Atendimento presencial em São Paulo e por telemedicina para todo o Brasil, quando a modalidade for clinicamente adequada.
Ainda não sabe se está pronto para marcar? Abaixo eu explico, sem mistério e sem roteiro de interrogatório, o que realmente acontece em uma primeira consulta psiquiátrica.
Se você está pensando em fazer uma consulta com o psiquiatra, mas só de imaginar o agendamento já ensaia três mensagens de WhatsApp, apaga as três e decide “depois eu vejo isso”, permita-me começar pelo mais importante: você não precisa chegar sabendo explicar tudo.Algumas das frases que mais escuto no início de uma primeira consulta são:
Estou com vergonha de estar aqui.
Eu realmente não queria ter vindo hoje.
Tenho medo de você dizer que sou louco.
Eu devia ter procurado ajuda há anos.
Vamos encarar a realidade: abrir o “livro da sua vida” para alguém que, naquele momento, ainda é uma pessoa estranha pode ser intimidante. Falar de tristeza, raiva, medo, sexo, uso de álcool ou outras drogas, impulsos, vergonha, dinheiro, família e pensamentos que você nunca contou a ninguém exige confiança. Essa confiança não é pré-requisito para entrar no consultório.

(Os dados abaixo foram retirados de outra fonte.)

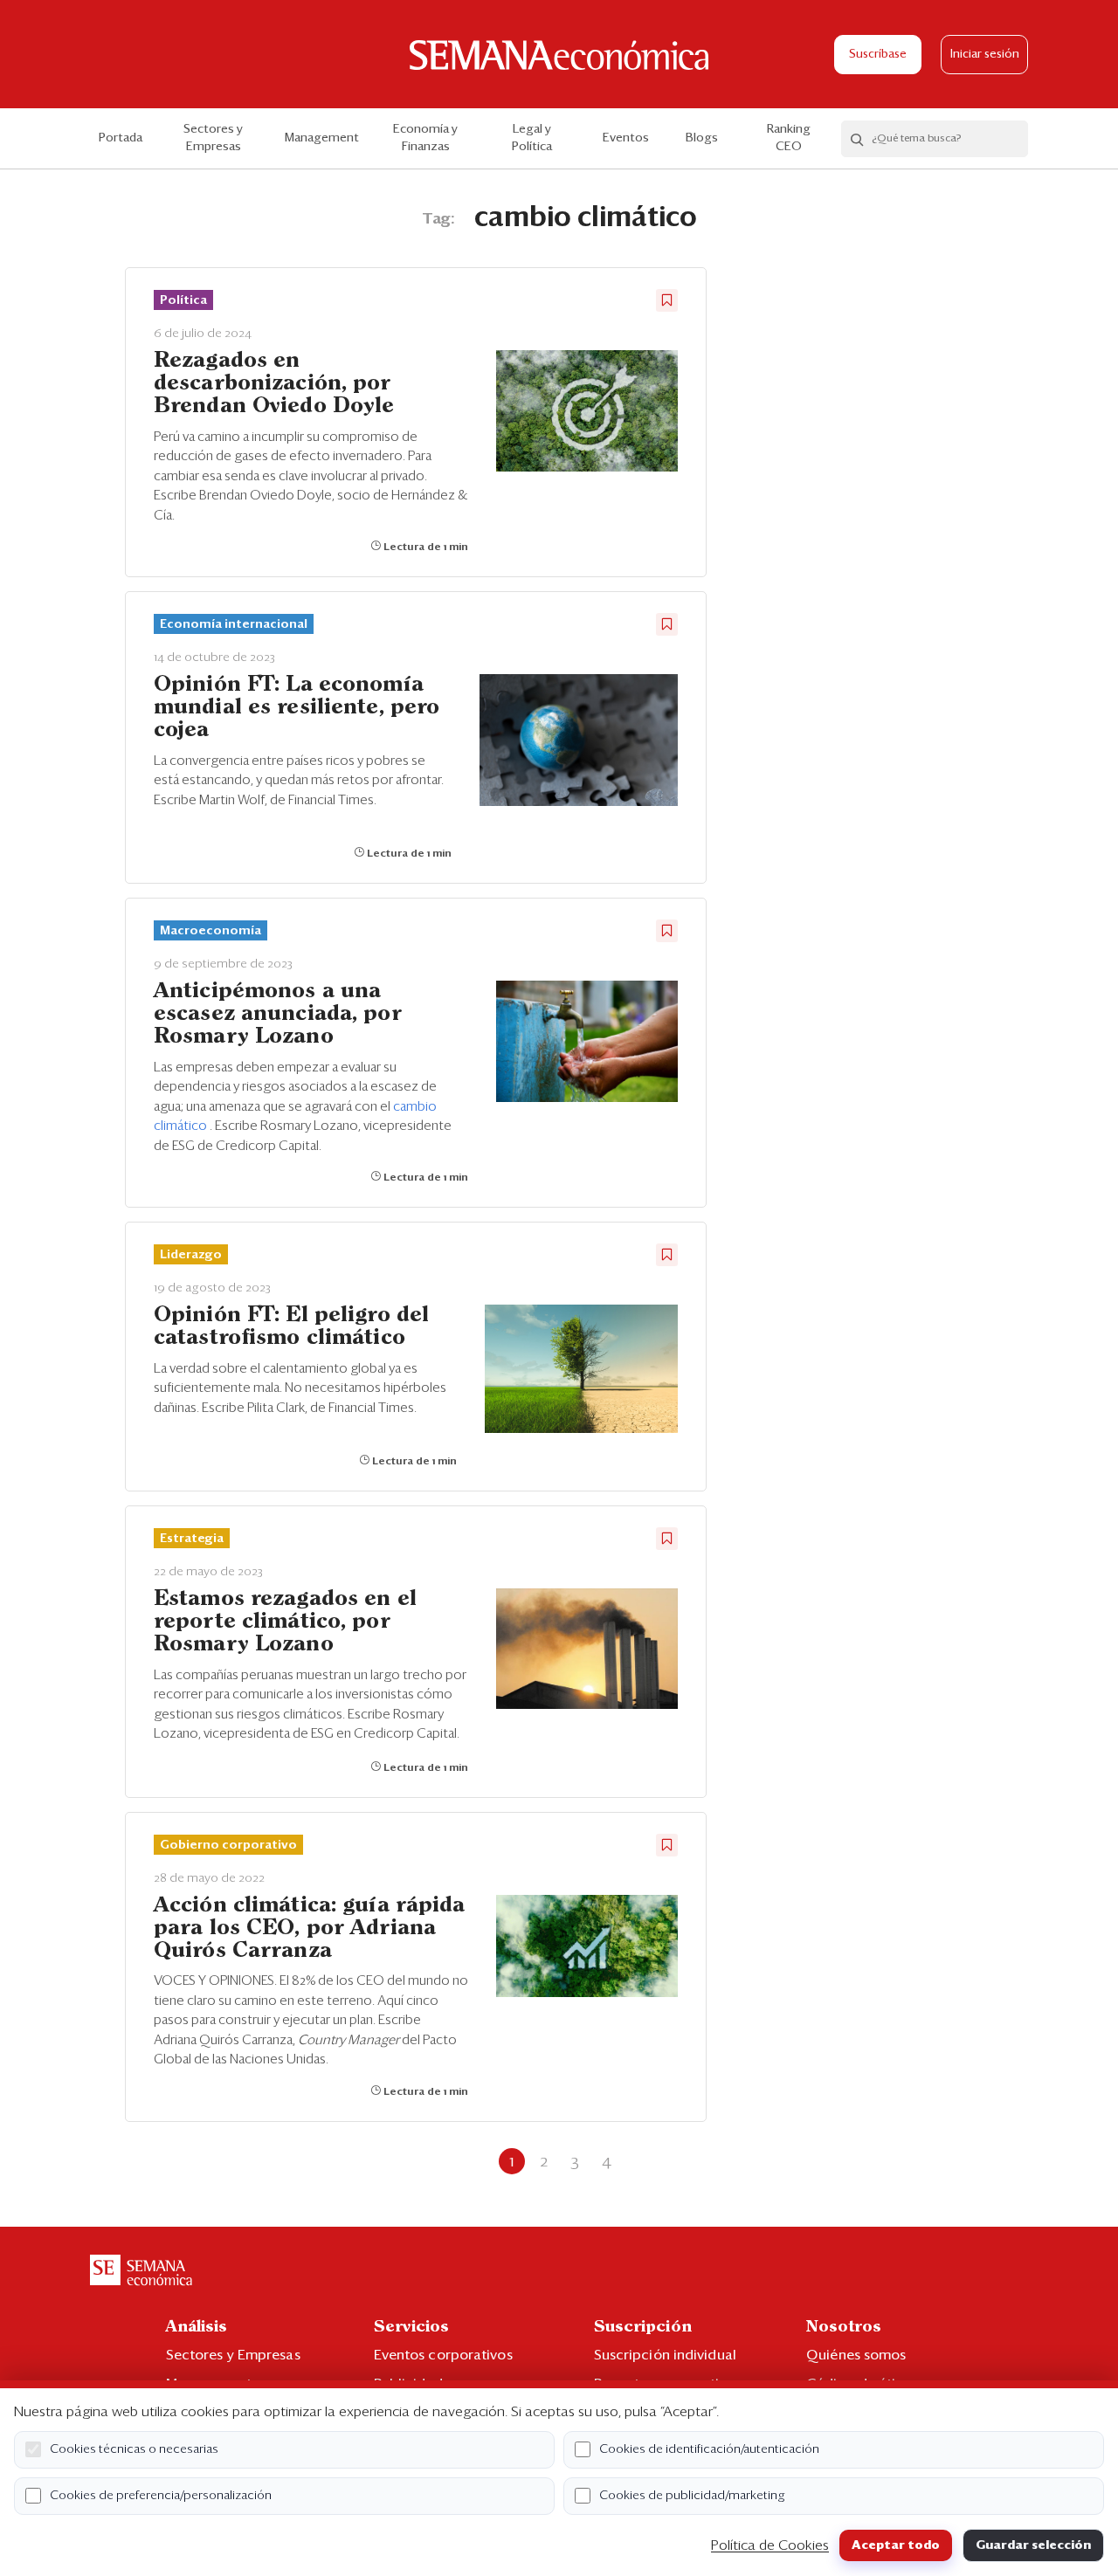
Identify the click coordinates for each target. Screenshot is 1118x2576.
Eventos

Ela é construída durante o cuidado. Uma observação honesta: nem todos os psiquiatras conduzem a avaliação exatamente como eu. Ao longo de 20 anos de experiência clínica, refinei uma forma própria de entrevistar, com fidelidade técnica às recomendações de The 30-Minute Diagnostic Interview, capítulo do guia clínico The Pocket Guide to the DSM-5-TR Diagnostic Exam, publicado pela American Psychiatric Association Publishing.
Levo essa estrutura a sério, sem transformar a consulta em um roteiro engessado ou esquecer a pessoa diante de mim. O texto abaixo descreve principalmente como organizo minha prática, embora muitos elementos façam parte de uma boa avaliação psiquiátrica em geral.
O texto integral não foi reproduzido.